Naturally, this isn’t the only version of this story, but the bare facts are that DR-DOS never impacted the market in the way that Microsoft’s competing MS-DOS did, at least partially due to Microsoft’s energetic and possibly underhanded attempts to push their own system over DRI’s. Digital Research later sold DR-DOS to Novell in 1991. After attempting to integrate it into their own Networking Operating System and releasing versions under the name “Novell DOS,” Novell sold it to Caldera in 1996, almost three years after Novell’s final attempts to work with DR-DOS. Caldera transformed DR-DOS into an open-source product, called OpenDOS. Caldera also sued Microsoft for illegal marketing practices over the DR-DOS affair, and Microsoft settled the lawsuit out-of-court in January 2000. Had CP/M86 been ready for use when IBM came calling, it’s possible that Microsoft would never have gotten the “in” with IBM that propelled it to glory, and we’d all be cussing Digital Research today, instead of Microsoft. Who can say?
Two months before the Macintosh officially hit the market, in November 1983, Microsoft announced that it was working on its own GUI-based operating system (actually, a “shell” that rode atop the DOS OS) to be known as “Windows” (which Gates wanted to call “Interface Manager,” but slicker heads prevailed). Microsoft had already caused a stir in April ‘83 by giving a “smoke-&-mirrors” demo of their prototypical Interface Manager, using overlapping windows to simulate multiple programs running simultaneously. IBM executives were not happy with Microsoft’s little toy, as they were working on their own DOS-based program manager, to be called “Top View.” Gates had tried repeatedly to interest IBM in Windows, and was rebuffed each time; IBM felt that the interest in GUIs was a passing phase. Top View was released in 1985 and discontinued in 1987; its graphical interface influenced IBM’s much more noticeable OS/2, even though a GUI-driven version was never made public.
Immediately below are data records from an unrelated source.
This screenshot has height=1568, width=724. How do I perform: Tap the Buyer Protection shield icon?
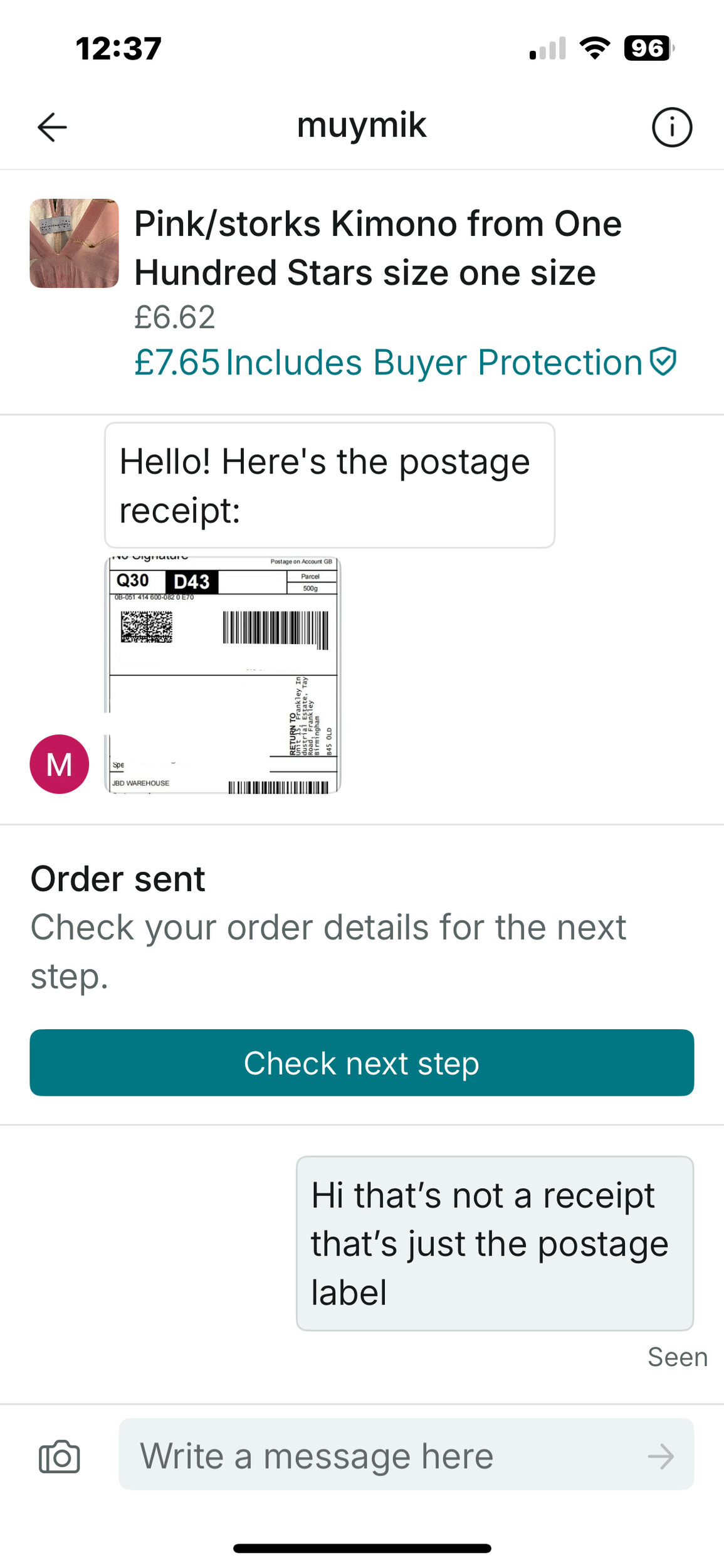tap(663, 362)
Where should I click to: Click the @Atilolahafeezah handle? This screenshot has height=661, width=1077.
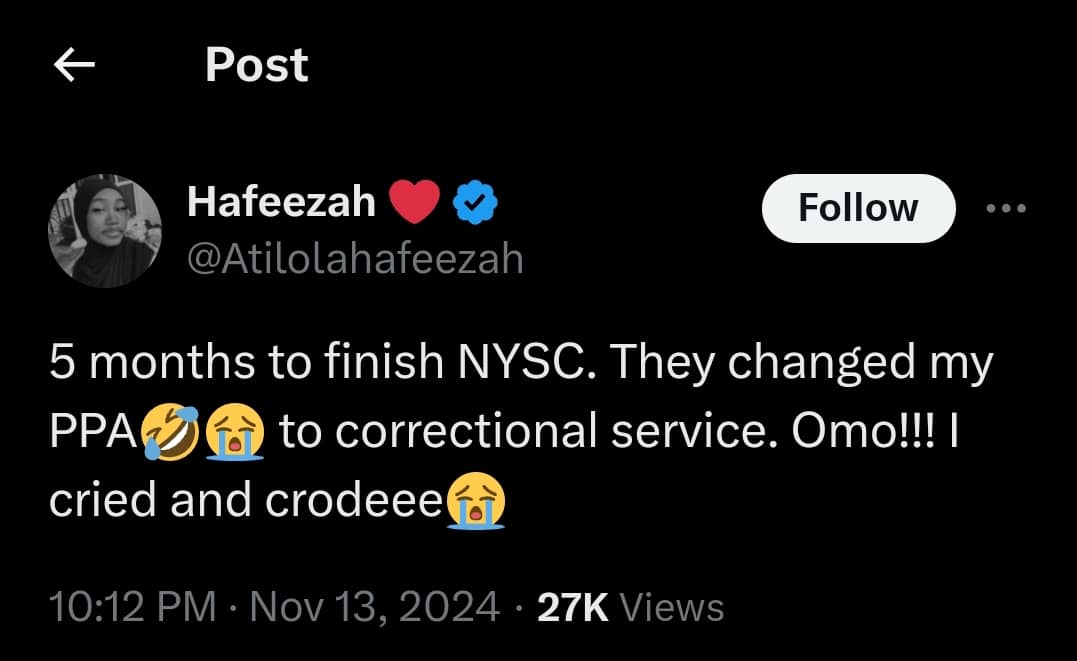tap(355, 259)
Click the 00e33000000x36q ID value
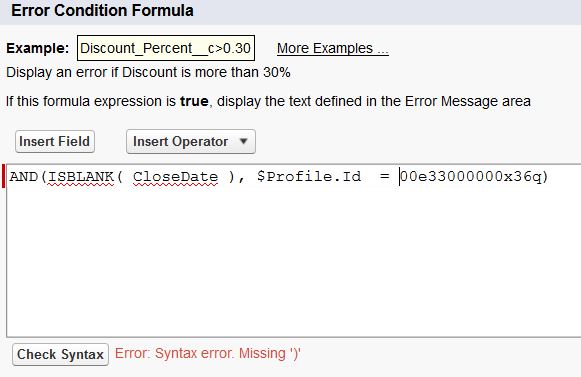This screenshot has width=581, height=377. (471, 176)
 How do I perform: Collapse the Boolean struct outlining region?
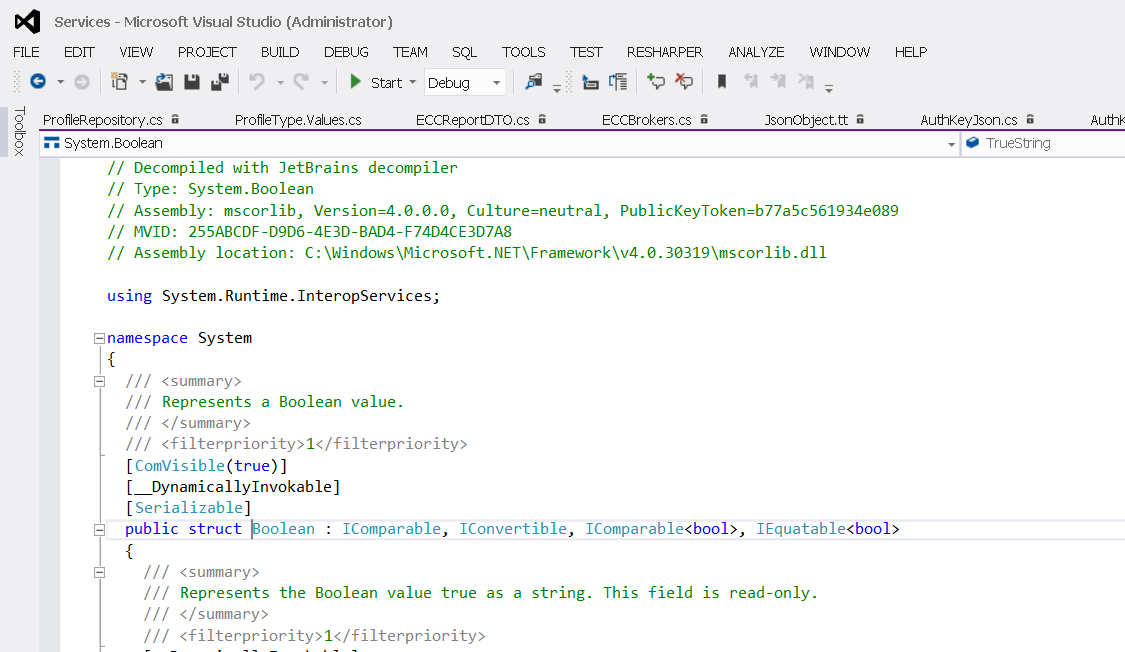[x=98, y=529]
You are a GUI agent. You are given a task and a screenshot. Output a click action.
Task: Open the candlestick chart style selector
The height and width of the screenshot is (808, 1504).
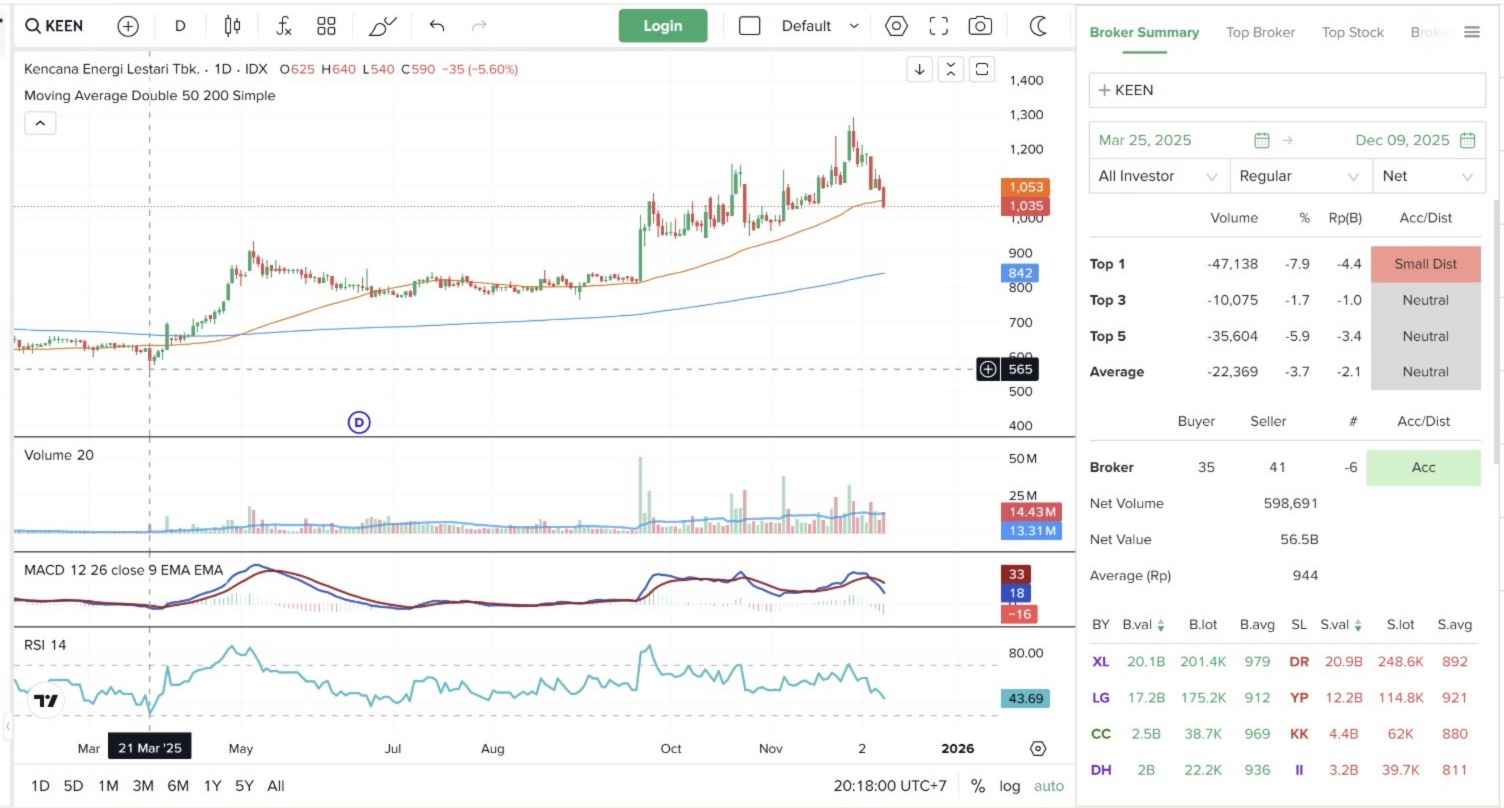coord(232,26)
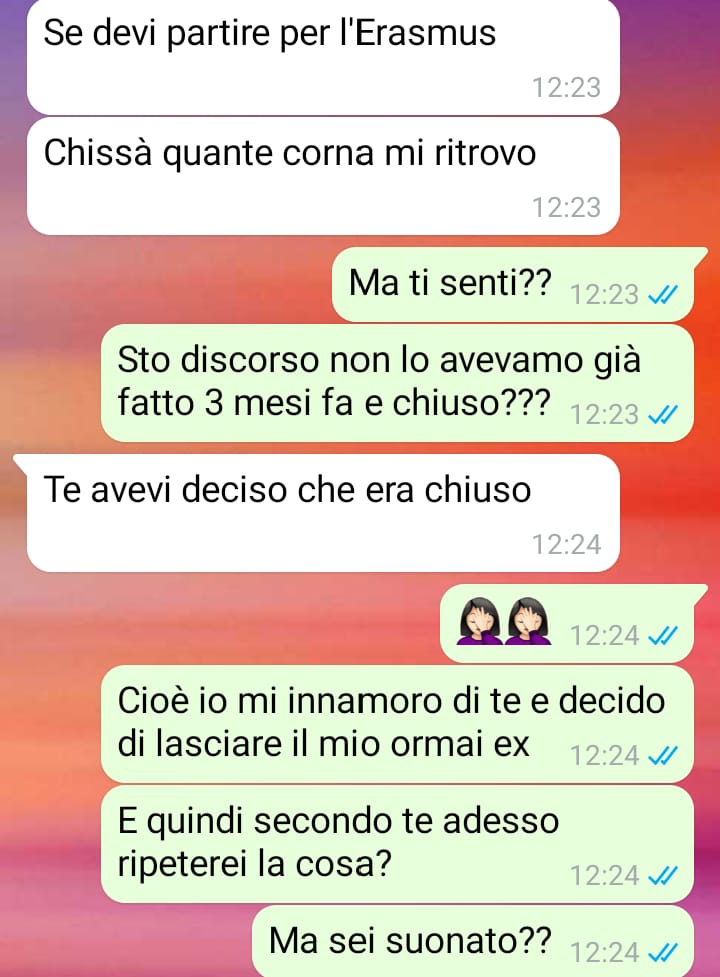This screenshot has width=720, height=977.
Task: Select the "Sto discorso non lo avevamo" message
Action: pos(397,383)
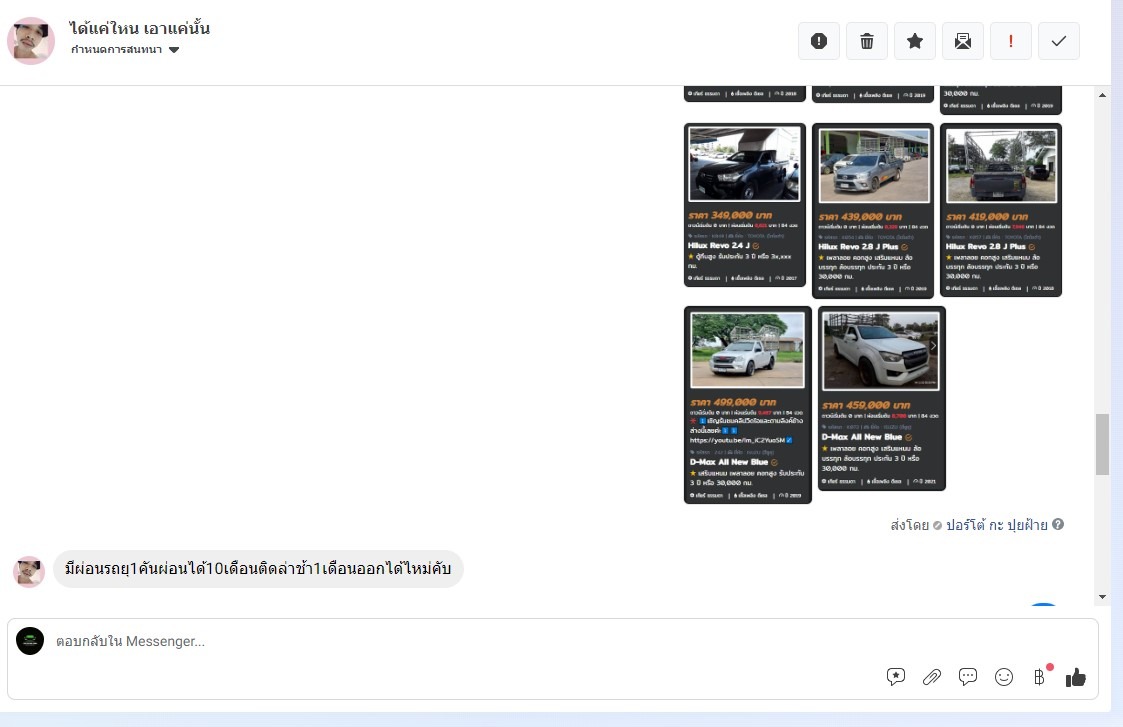Flag conversation with red exclamation mark
Viewport: 1123px width, 727px height.
pos(1011,41)
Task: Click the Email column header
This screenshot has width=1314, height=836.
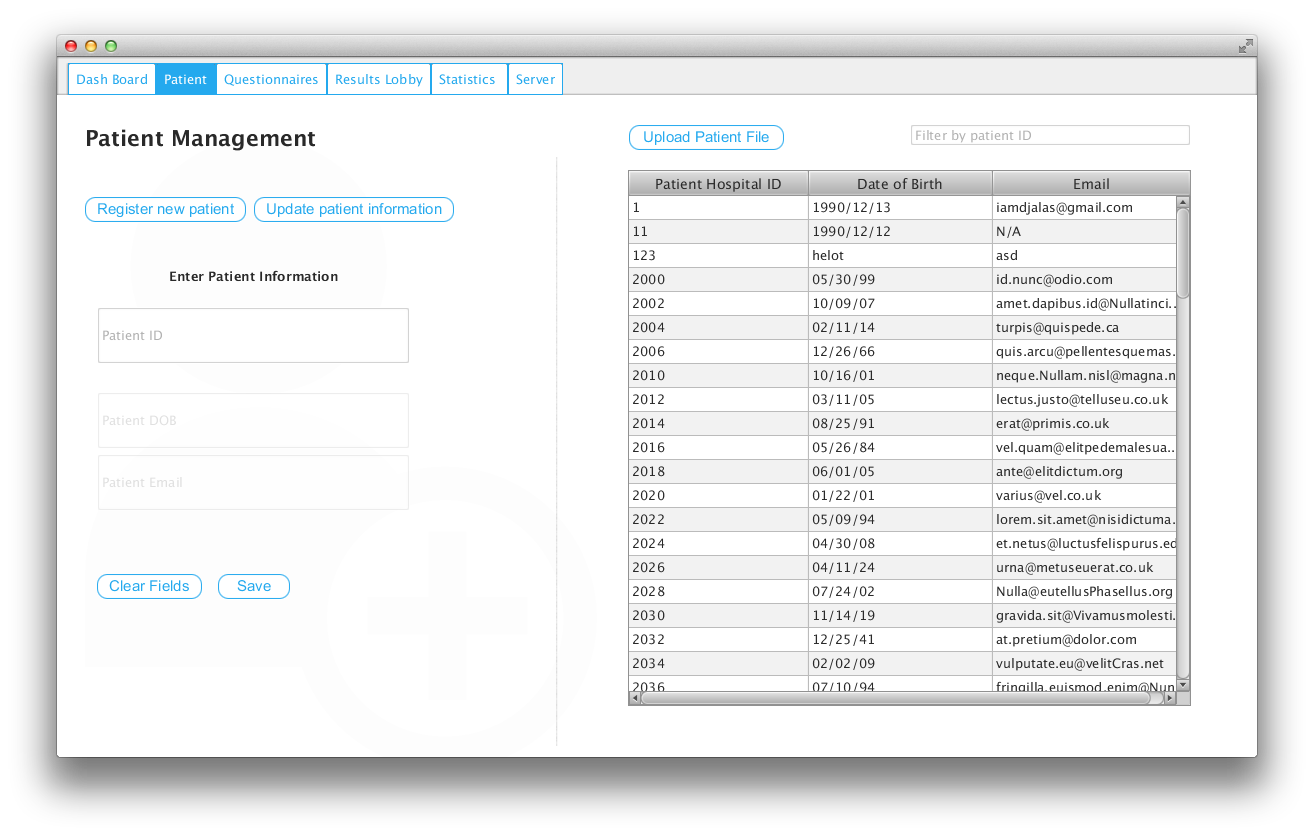Action: point(1091,184)
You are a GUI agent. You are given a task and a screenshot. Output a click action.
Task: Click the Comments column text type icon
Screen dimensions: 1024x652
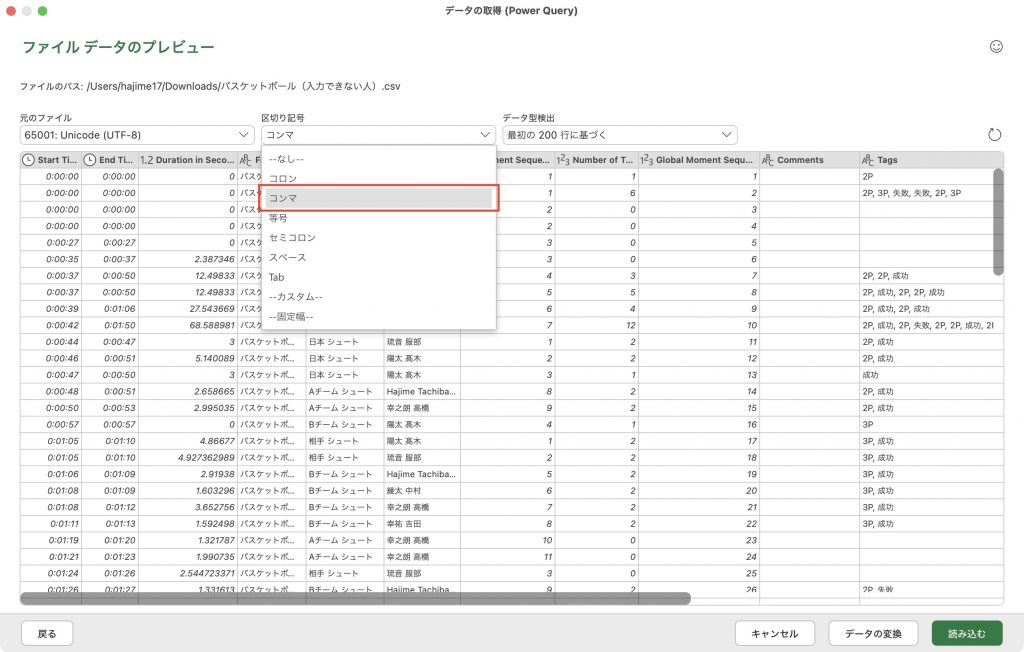(768, 160)
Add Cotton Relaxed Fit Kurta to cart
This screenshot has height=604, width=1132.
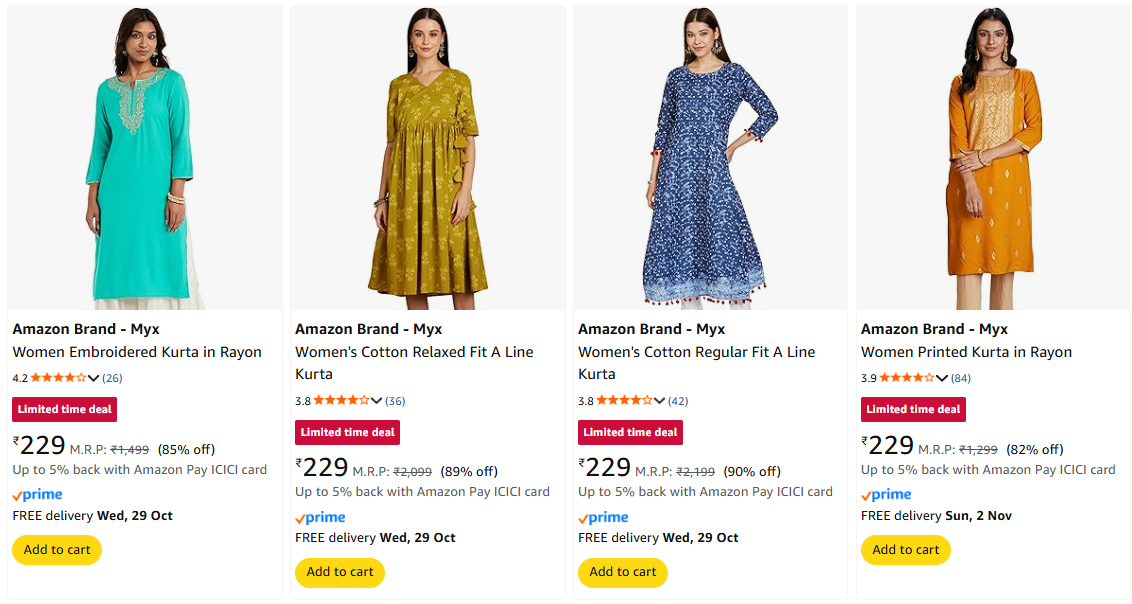340,573
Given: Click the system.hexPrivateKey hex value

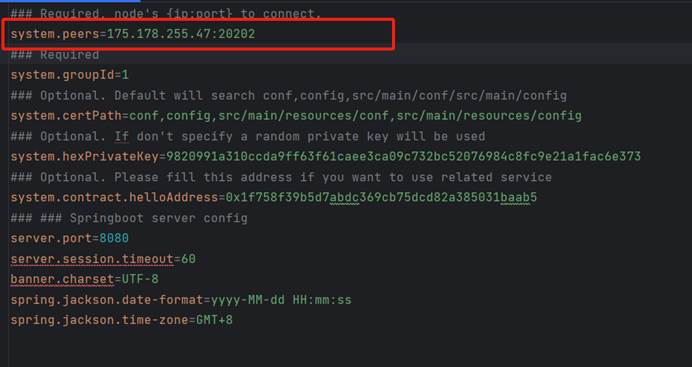Looking at the screenshot, I should [403, 157].
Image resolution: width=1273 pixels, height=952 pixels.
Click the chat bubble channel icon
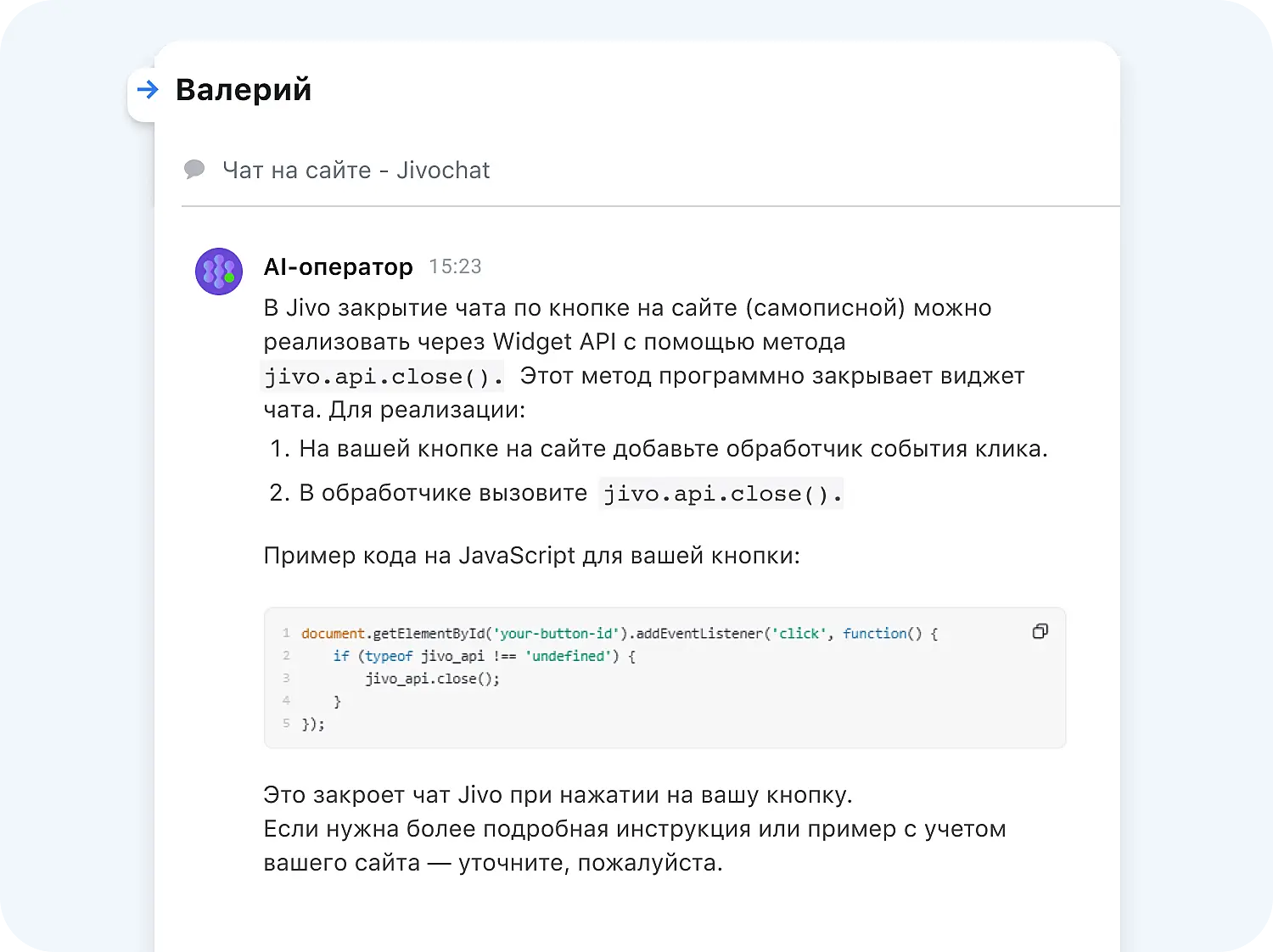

Windows 1.0 made its official debut almost two years after it was announced, in November 1985. Apple was stunned by the similarities between the Mac and Windows interfaces, but as there were almost no applications available for the Windows environment (Aldus’s PageMaker for Windows was a notable exception), Win 1.0 came and went on the consumer market without much fanfare. The failure of Win 1.0 to capture a decent market share, along with plateauing Mac sales, caused some to wonder if the GUI craze was a fad that had peaked. Ironically, in light of the bad blood to come between the two companies, Microsoft’s Excel (a GUI-based spreadsheet that was similar to its predecessor VisiCalc, but easier to use) gave the Mac much-needed viability at this time.